Question 836 of 1,024
Cloud ConceptsmediumMultiple ChoiceObjective-mapped

CLF-C02 Cloud Concepts Practice Question

This CLF-C02 practice question tests your understanding of cloud concepts. Match the stated requirement to the specific cloud service, access model, or configuration option — many options are valid in isolation but not for this scenario. After answering, compare your reasoning against the explanation and wrong-answer breakdown below. Once you have made your selection, read the full explanation to reinforce the concept and understand why each distractor is designed to mislead on exam day.

A company is designing a critical web application that must remain available even if an entire data center goes offline due to a power outage.
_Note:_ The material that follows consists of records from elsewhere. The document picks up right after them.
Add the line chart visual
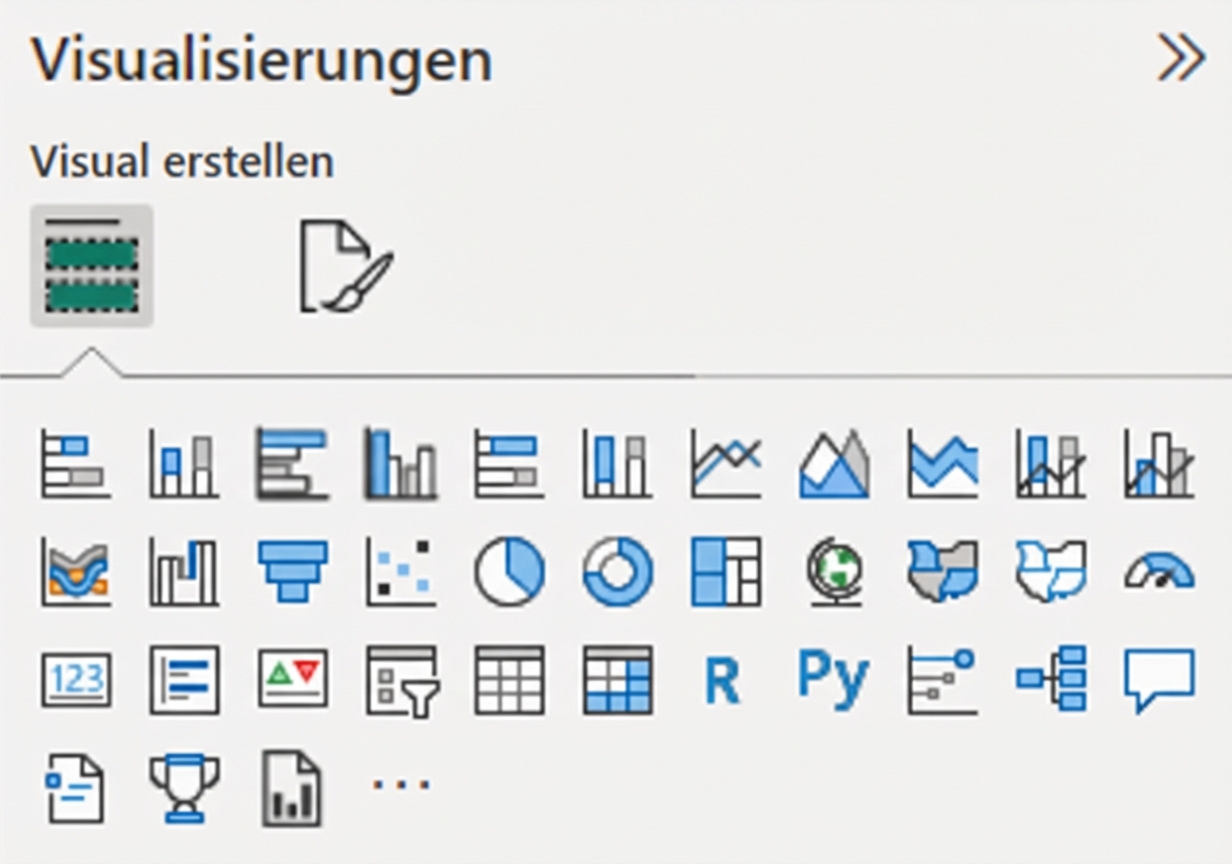Screen dimensions: 1232x864 (x=725, y=465)
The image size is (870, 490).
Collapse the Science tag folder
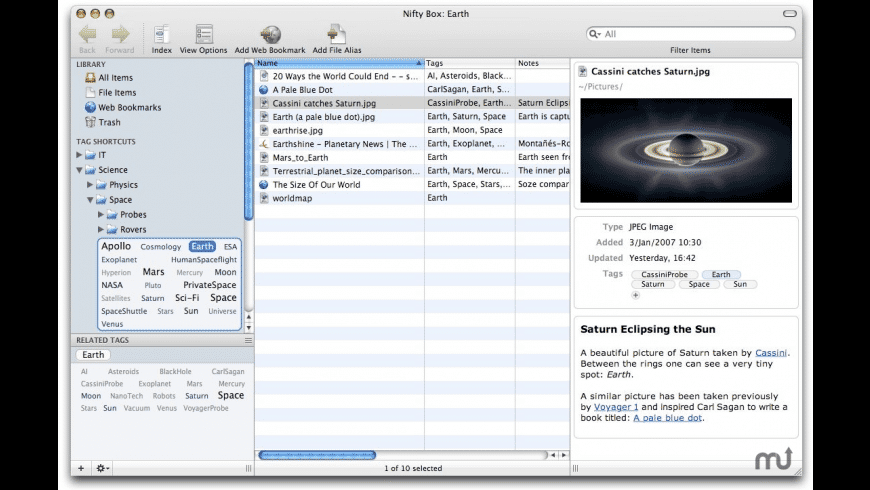[80, 170]
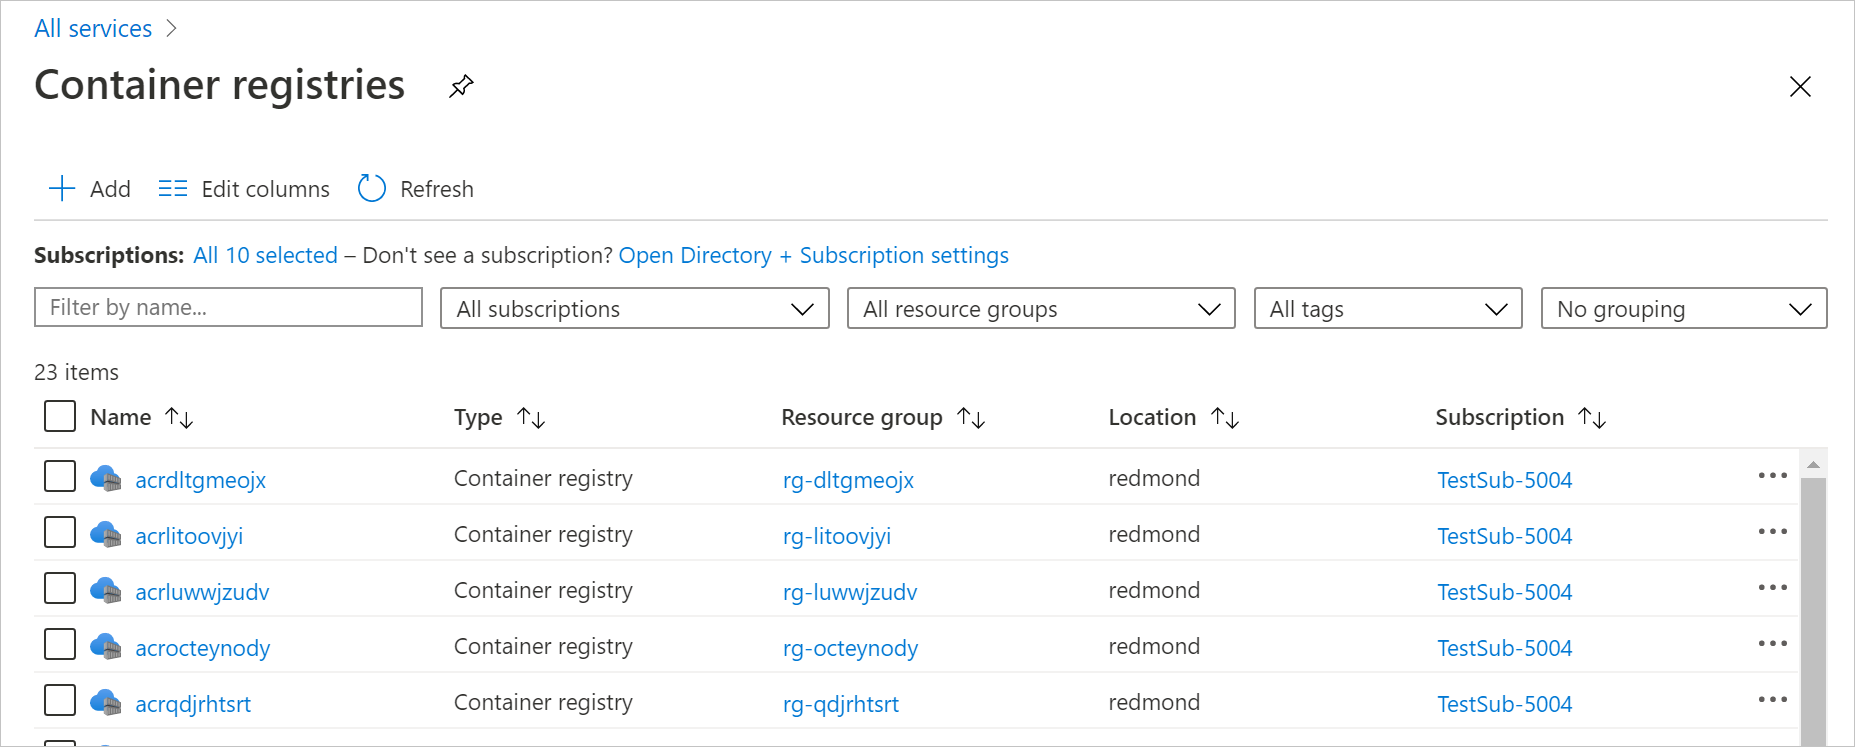Expand the All subscriptions dropdown

pyautogui.click(x=635, y=309)
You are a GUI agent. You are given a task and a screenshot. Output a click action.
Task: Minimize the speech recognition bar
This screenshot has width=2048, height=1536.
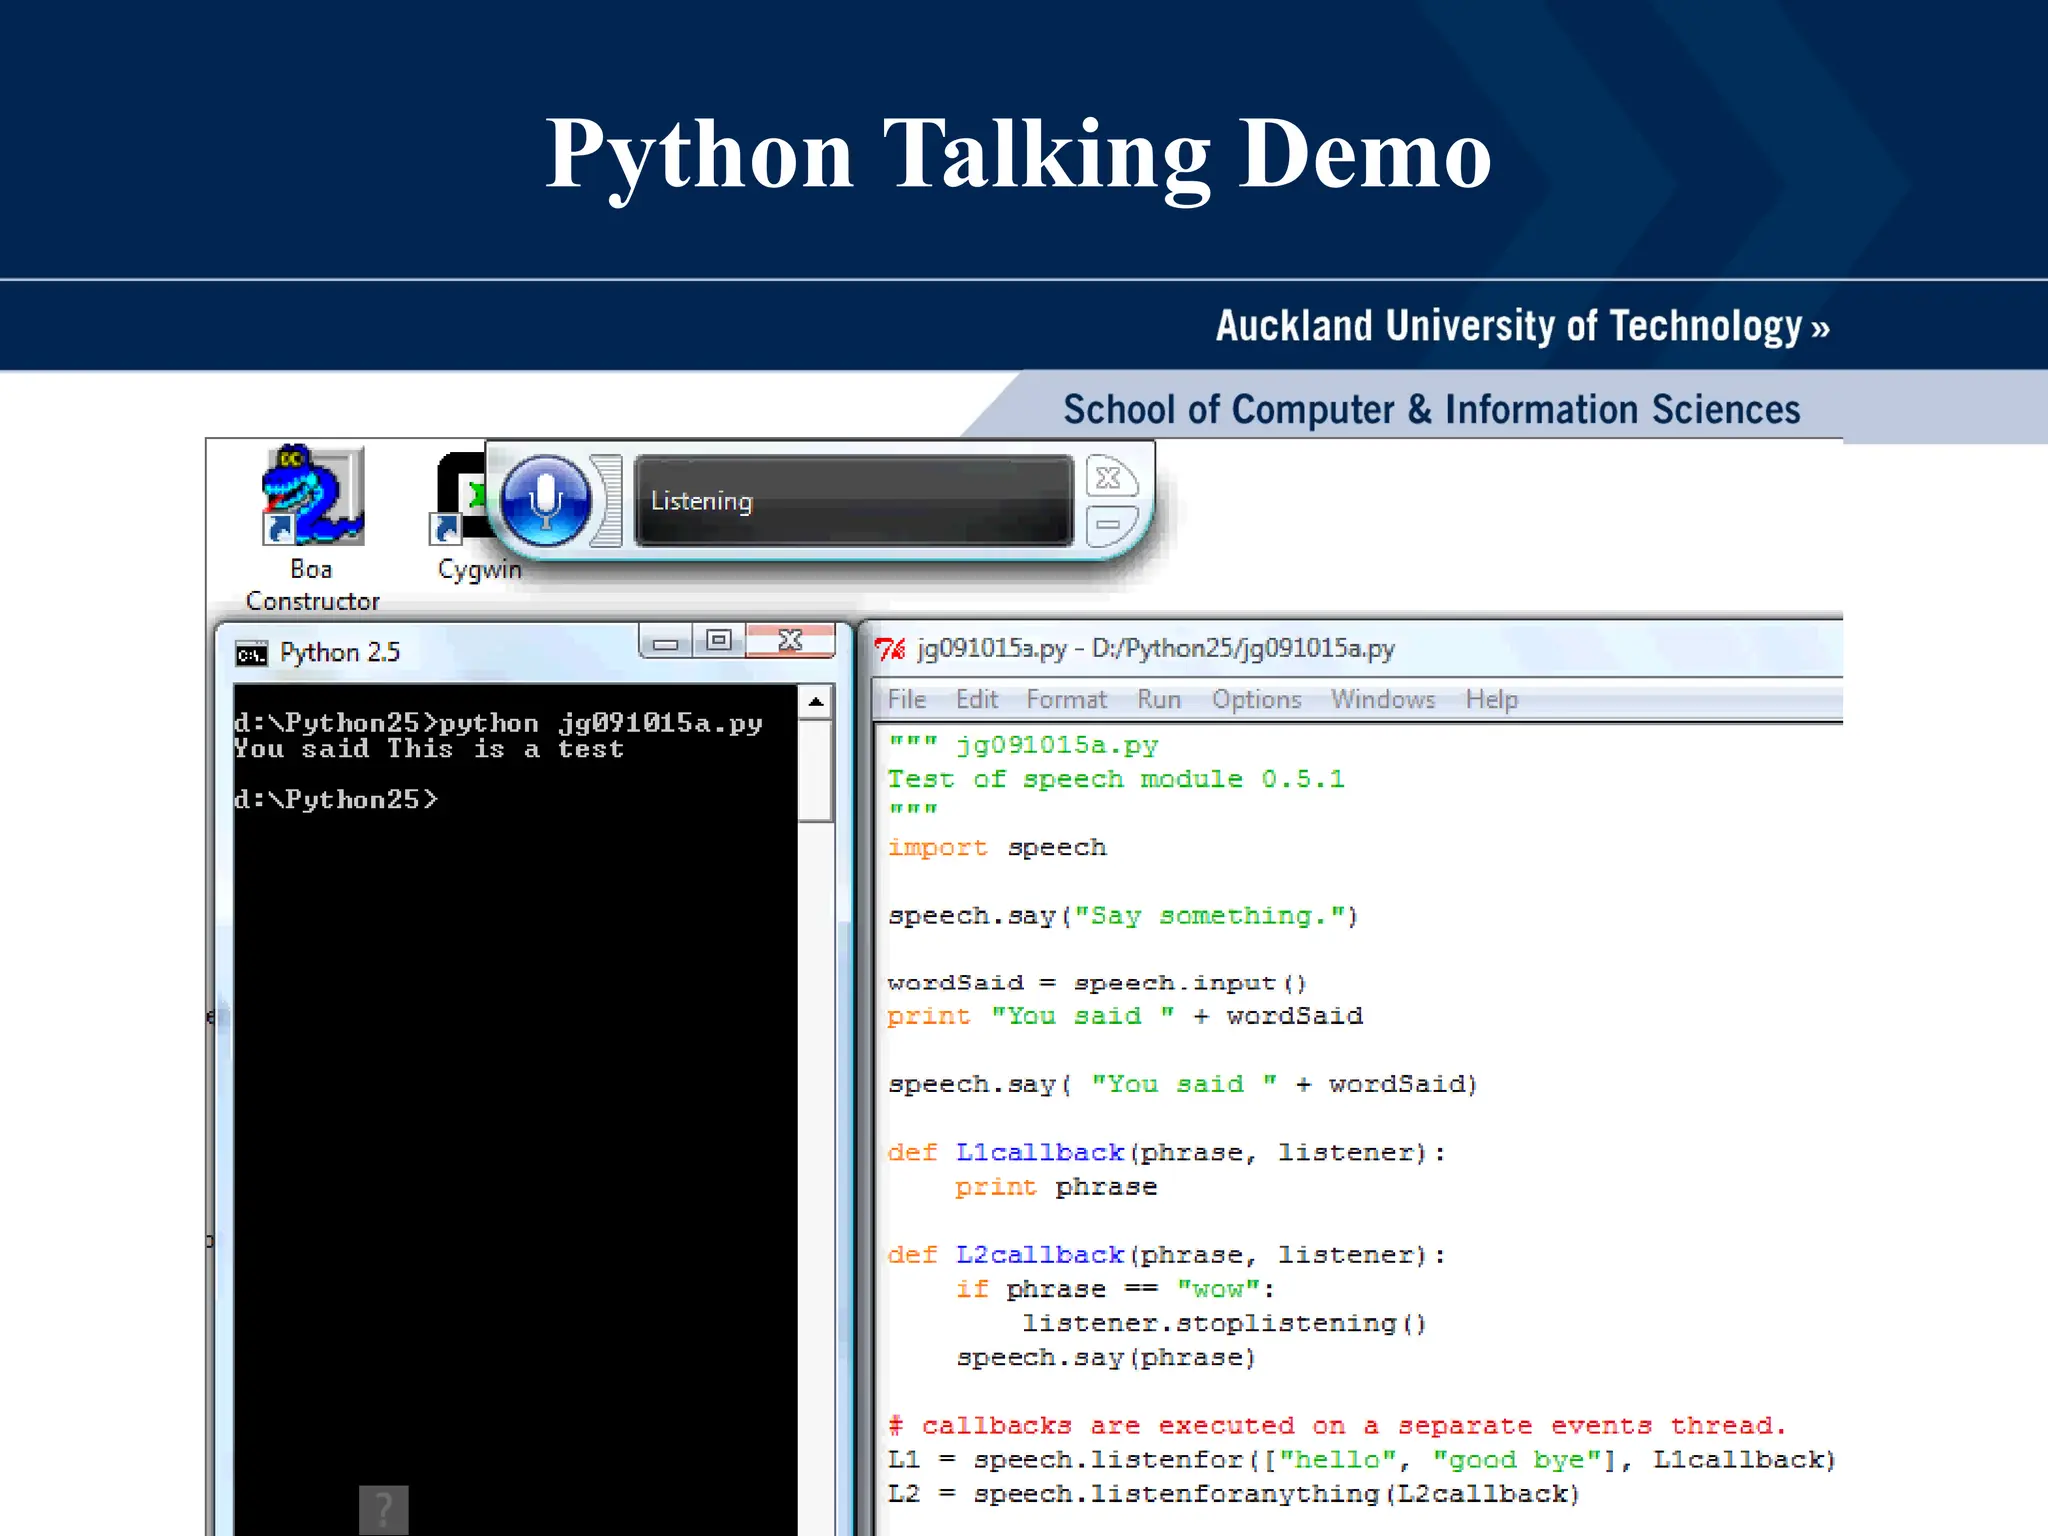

The application will run on Amazon EC2 instances in the us-east-1 Region. Which AWS infrastructure strategy should the company use to meet this high-availability requirement?

Answer choices

Why each option matters

Answer the question above first, then reveal the full breakdown to understand why each option is right or wrong.

Correct answer & explanation

Deploy the EC2 instances across two or more Availability Zones within the us-east-1 Region.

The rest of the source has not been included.